The books are bought at Rs 6,300, with proceeds from a donor. With easy to read titles such as ‘Shyamchi Aai’ (Shyam’s mother) and ‘Napas mulaanchi goshta’ (Stories of children who failed), the library has turned out to be a crowd-puller in the true sense of the word.

‘Shyamchi Aai’ is hailed as one of the greatest tributes to a mother’s love in Marathi literature, while ‘Napas mulaanchi goshta’, details real-life stories about children who have failed, and how they have gone about overcoming academic failure to achieve great success. “More than 50 per cent of school children fail their exams. There is a dire need of a social movement for such students, to help them overcome their despondency since it is not the end of the road. This book, which tells the inspiring stories of school dropouts, has become a major hit,”' says Pradeep Lokhande, founder of Gyan-Key. A self-styled social entrepreneur, Lokhande flagged off the initiative to reach out to secondary school children (5th standard and above) in 2008, and has never looked back.

Gyan-Key works towards opening a library in a secondary school in key villages. As of now, it is limited to Maharashtra.

Founder of Rural Relations, Lokhande helps corporates, donors and even ordinary folks reach out to rural India.

The company works across 10 States, including Maharashtra, Gujarat, Andhra Pradesh, Karnataka and Tamil Nadu, among others. Lokhande seeks to change the ‘have-nots’ in rural areas, with participation from the ‘haves’ across major metroes. Gyan-Key is just one of his many social ventures.

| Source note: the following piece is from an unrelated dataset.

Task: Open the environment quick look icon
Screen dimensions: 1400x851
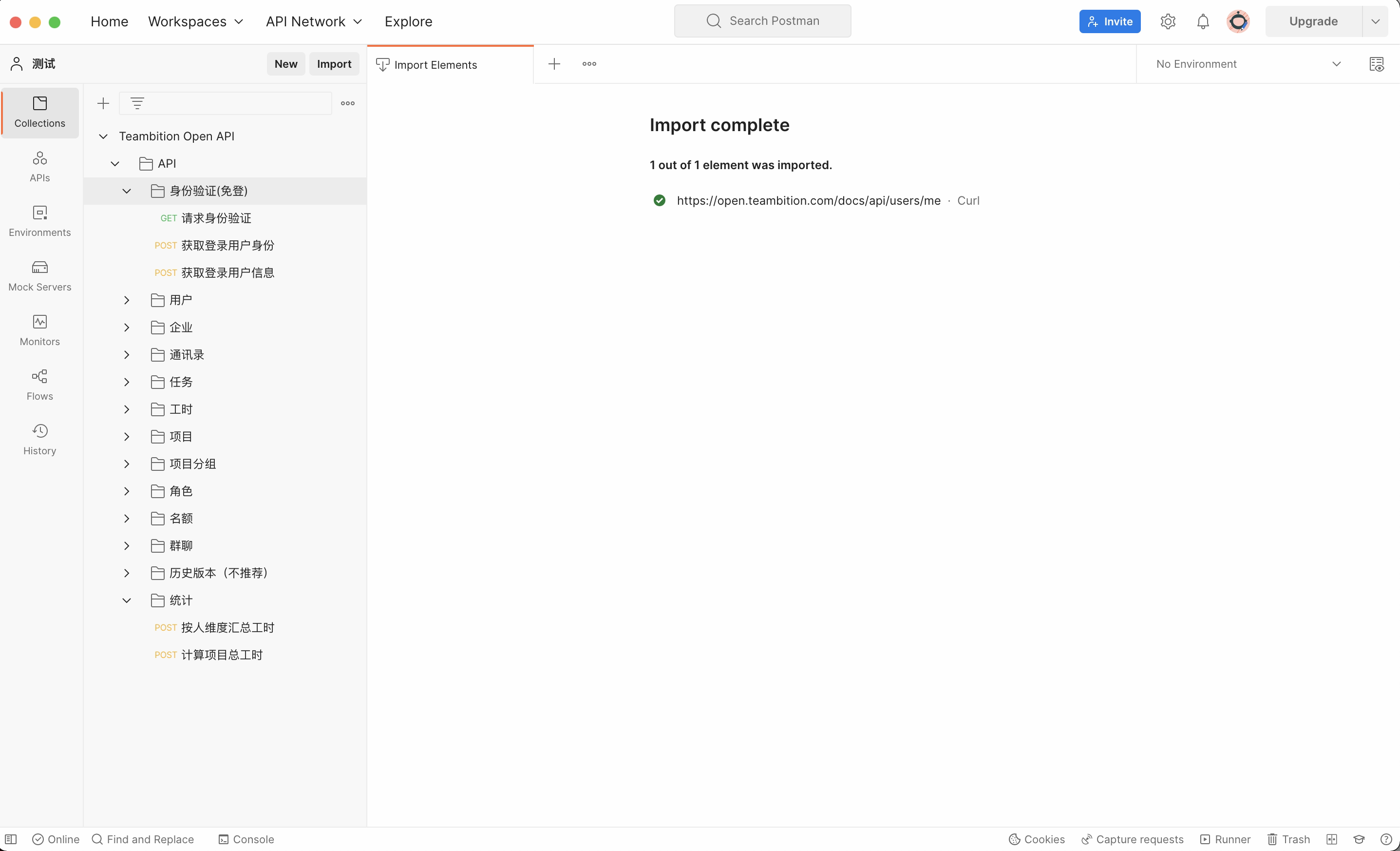Action: 1376,64
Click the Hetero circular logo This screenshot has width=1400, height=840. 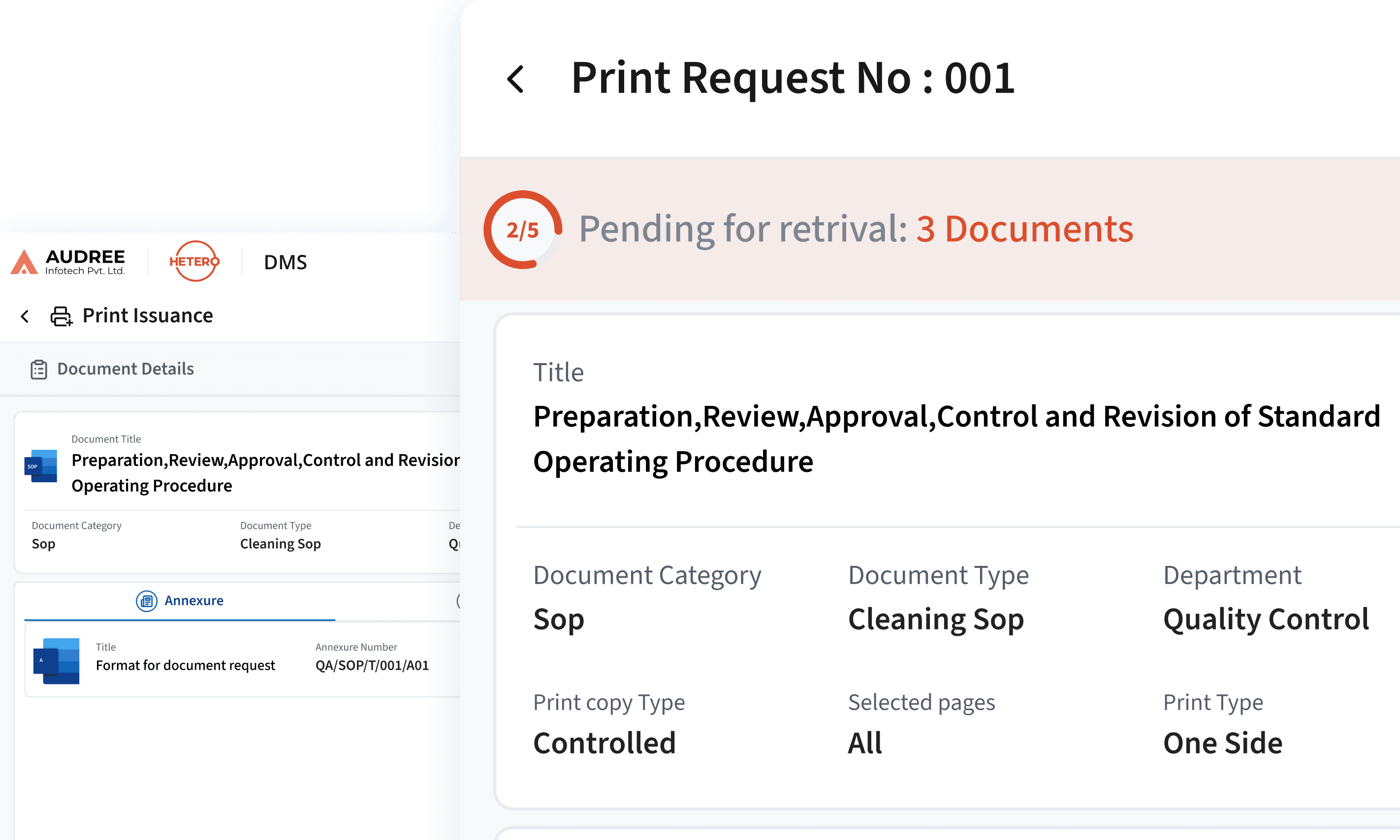[194, 261]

Each library has a minimum of 150 books in the local language covering subjects such as fiction, self-motivation, autobiographies, comics, music, etc. To instill a sense of ownership, students are encouraged to donate books, for ‘their’ library on their birthday, which helps in creating a feeling of belonging.

Lokhande, who has personally visited over 4,000 villages in India, says, “School children in the most remote part of the country are well-versed with all the latest news. They ask questions about American astronaut Sunita Williams, They talk about the Indian girl who has gone to space. They are keen to know all about things happening across the world.”

Judging by the success of how children have taken to reading, and at times parents have caught on too, Lokhande plans to cross the 500 mark soon. Gyan-Key is currently on at 480 libraries in small villages which have a population of 2,000. “I realised if children read up on big stalwarts like Sachin Tendulkar, Amitabh Bachchan, Gulzar or even Abraham Lincoln who have combated failures, but have gone on to achieve bigger things in life, these children can take inspiration from the real-life case studies,” says the social activist.

Not limited by any boundaries, Lokhande says school children have the wierdest queries. “One would think one man talking across the world (US president Obama) would not touch the heart of a small village child. But, it does. I have encouraged these children to write in to a senior Nationalist Congress party leader, Supriya Sule, daughter of Sharad Pawar, and even to the Union Minister, Sachin Pilot, since they have several questions as to how these politicians are running the country,” he says. It is an interaction that is encouraged. “I have told the children to send their queries on a post card, so that they don’t incur any cost. They are also encouraged to read more books to widen their knowledge,” he adds. Lokhande says donations of Rs 5,000 can instill learning to around 150-200 students around 8-10 villages. Donors can keep in touch with the school monitor, such as Payal Jagtap, to get regular updates and feedback from the students.